(Collected data)

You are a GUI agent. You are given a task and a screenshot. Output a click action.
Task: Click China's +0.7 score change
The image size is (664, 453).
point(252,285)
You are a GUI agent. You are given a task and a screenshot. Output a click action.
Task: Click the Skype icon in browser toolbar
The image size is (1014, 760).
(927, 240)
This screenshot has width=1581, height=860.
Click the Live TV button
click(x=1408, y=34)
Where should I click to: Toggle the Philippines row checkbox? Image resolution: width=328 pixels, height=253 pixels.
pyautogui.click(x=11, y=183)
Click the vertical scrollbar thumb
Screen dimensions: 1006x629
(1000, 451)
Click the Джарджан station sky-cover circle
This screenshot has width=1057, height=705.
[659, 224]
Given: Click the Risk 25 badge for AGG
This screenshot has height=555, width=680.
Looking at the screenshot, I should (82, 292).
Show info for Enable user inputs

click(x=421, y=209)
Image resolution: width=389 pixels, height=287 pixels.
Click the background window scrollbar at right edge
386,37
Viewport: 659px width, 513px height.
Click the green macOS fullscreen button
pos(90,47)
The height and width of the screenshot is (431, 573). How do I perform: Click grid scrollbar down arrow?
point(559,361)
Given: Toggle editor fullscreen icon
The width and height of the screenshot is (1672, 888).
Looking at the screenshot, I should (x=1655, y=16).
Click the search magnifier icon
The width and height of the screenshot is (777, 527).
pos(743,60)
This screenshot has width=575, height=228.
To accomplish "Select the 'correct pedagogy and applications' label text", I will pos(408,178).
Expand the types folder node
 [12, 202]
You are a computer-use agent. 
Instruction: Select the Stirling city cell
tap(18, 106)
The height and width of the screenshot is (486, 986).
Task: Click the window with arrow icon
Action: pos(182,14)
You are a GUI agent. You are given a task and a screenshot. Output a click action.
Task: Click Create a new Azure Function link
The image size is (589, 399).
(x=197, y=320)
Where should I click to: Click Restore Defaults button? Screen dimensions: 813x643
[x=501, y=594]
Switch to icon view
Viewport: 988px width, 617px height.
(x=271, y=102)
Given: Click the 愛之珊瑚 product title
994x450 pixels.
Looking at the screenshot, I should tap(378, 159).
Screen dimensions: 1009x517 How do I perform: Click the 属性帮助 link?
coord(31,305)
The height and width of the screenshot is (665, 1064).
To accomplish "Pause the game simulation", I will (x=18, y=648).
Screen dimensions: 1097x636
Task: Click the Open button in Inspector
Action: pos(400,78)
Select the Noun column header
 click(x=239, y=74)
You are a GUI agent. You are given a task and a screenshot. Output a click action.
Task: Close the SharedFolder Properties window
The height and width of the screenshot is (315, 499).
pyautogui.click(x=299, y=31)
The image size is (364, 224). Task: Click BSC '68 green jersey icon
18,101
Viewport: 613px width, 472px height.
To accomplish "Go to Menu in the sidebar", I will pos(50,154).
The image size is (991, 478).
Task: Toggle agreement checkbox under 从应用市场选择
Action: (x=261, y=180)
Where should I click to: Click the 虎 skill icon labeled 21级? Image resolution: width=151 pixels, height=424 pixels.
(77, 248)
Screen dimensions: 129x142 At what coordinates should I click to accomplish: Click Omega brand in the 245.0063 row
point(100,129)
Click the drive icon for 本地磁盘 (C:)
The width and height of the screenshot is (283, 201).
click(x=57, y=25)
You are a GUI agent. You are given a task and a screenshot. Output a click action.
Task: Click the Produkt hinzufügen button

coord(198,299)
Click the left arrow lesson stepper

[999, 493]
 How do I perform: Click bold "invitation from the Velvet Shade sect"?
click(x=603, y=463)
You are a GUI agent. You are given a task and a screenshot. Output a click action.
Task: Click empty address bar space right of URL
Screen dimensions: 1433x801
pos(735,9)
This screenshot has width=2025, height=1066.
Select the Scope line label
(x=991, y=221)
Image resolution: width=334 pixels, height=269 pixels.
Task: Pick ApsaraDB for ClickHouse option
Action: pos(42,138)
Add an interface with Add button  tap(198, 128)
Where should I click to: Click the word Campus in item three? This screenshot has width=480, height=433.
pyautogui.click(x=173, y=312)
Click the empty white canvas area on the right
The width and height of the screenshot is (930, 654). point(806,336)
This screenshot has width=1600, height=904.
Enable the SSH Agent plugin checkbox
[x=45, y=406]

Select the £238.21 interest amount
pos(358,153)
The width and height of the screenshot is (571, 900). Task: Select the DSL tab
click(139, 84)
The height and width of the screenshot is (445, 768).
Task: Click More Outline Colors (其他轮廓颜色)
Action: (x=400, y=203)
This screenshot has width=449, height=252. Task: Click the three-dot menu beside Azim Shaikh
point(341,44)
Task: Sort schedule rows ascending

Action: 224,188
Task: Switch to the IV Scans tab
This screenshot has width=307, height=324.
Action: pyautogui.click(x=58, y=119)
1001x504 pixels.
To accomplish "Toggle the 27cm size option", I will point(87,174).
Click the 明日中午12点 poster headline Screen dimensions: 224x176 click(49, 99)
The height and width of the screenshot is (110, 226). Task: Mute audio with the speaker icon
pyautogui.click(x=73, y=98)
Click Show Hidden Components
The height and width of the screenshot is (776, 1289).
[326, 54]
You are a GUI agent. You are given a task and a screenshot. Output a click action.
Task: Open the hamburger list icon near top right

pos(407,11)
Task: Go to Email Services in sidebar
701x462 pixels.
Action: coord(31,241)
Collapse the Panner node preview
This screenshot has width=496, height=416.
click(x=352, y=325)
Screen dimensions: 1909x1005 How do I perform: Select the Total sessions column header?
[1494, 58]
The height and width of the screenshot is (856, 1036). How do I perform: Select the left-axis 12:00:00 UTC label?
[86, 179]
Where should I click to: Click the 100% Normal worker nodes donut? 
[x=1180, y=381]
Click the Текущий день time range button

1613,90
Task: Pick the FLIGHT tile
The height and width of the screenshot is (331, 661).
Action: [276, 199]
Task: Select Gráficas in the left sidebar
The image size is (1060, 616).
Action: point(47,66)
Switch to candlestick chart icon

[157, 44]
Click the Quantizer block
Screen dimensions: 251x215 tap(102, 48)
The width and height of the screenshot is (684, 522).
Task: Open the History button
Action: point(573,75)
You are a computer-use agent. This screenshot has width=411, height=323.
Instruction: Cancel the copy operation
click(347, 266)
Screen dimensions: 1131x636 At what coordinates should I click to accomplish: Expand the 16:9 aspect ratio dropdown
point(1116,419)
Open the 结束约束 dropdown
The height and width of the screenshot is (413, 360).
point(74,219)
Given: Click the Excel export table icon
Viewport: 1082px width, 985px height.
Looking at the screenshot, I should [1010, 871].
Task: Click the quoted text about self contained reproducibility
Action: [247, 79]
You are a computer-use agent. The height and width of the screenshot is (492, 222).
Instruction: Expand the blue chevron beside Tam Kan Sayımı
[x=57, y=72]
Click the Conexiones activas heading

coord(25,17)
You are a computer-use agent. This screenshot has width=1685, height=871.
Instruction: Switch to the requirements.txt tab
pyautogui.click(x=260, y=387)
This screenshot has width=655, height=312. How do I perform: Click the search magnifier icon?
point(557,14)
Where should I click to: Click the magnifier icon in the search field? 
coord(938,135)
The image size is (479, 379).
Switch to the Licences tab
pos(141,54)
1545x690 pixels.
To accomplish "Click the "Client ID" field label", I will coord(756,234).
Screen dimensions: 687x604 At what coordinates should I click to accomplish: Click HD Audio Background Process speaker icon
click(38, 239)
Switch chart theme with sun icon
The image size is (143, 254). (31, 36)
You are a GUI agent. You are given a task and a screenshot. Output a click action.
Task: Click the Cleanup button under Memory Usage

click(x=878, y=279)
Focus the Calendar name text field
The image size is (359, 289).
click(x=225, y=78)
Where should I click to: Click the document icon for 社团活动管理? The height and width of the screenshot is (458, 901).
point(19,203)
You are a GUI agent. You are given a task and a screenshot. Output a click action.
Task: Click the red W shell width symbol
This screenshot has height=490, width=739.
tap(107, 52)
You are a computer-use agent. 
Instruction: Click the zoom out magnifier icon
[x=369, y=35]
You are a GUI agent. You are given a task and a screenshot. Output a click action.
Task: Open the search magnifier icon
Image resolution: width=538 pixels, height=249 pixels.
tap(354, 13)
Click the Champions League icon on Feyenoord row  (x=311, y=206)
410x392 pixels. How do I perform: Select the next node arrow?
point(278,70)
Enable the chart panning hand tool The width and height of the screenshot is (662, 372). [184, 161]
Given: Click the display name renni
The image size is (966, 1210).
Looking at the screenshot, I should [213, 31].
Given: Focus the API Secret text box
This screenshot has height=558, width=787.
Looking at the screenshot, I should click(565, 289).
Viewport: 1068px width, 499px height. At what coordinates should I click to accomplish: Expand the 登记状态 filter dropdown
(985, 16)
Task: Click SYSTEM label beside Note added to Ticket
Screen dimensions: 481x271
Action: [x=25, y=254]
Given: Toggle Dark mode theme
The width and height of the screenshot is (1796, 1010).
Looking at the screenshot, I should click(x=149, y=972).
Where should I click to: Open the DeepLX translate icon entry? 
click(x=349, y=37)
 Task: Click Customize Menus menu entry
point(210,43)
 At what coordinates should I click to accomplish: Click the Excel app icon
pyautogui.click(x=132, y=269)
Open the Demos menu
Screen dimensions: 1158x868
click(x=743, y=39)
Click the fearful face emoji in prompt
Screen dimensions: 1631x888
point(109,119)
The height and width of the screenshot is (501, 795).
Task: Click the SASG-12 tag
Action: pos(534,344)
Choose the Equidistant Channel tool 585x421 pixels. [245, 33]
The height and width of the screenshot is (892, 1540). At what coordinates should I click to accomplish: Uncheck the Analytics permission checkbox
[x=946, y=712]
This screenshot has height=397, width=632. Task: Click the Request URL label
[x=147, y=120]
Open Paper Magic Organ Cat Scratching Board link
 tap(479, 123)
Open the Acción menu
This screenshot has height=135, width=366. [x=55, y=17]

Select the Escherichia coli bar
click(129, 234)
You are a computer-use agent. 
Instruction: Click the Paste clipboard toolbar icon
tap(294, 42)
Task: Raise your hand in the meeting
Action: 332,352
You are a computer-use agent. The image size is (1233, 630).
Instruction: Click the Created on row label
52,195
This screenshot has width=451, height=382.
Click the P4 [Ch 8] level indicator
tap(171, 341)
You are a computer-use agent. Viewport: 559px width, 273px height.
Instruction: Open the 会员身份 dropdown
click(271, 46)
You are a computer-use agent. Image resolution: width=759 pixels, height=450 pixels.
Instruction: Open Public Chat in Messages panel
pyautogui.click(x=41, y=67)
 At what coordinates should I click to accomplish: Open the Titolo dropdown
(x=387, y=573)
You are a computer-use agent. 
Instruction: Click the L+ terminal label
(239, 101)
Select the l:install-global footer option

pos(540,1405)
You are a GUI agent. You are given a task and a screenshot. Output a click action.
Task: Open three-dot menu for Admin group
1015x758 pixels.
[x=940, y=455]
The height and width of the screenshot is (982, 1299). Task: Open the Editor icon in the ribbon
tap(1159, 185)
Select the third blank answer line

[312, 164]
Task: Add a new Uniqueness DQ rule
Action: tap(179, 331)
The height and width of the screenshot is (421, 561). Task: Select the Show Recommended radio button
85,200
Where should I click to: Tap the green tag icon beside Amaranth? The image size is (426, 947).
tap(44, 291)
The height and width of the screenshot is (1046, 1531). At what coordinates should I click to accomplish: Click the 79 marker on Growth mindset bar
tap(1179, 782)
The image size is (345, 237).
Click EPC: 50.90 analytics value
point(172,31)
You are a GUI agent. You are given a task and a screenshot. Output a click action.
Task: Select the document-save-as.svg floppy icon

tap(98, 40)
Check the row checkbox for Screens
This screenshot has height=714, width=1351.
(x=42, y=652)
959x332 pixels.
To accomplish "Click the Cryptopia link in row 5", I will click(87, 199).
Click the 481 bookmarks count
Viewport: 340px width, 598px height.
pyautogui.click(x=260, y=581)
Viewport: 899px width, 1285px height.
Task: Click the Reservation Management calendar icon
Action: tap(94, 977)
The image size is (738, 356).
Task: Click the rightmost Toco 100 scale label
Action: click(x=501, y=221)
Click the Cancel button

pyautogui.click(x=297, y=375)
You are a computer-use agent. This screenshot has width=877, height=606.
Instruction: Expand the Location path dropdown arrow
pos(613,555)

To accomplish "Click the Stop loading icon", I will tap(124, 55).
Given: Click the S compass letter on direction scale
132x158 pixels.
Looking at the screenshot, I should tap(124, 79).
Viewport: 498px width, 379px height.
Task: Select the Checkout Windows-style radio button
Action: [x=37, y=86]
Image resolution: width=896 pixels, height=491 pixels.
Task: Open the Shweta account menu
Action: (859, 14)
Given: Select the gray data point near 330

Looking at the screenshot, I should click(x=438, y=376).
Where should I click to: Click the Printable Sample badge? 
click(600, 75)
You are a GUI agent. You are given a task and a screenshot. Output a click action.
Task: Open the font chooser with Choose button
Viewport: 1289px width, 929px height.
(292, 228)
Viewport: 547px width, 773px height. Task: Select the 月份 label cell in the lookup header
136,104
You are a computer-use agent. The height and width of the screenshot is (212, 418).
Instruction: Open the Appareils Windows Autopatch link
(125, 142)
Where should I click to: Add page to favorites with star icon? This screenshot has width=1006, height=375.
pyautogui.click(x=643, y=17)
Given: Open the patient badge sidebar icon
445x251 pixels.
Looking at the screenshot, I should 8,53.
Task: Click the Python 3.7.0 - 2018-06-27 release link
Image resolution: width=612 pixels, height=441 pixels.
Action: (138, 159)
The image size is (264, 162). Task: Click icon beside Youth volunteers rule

WHAT YOU HAVE TO DO: Could you give the lines of the material from the line with "You are a computer-use agent. The image" up to and including the line with "tap(171, 341)" as a JSON list of strings, one string per line, with blank lines left out?

FINISHED ANSWER:
[
  "You are a computer-use agent. The image size is (1233, 630).",
  "Instruction: Click the Created on row label",
  "52,195",
  "This screenshot has width=451, height=382.",
  "Click the P4 [Ch 8] level indicator",
  "tap(171, 341)"
]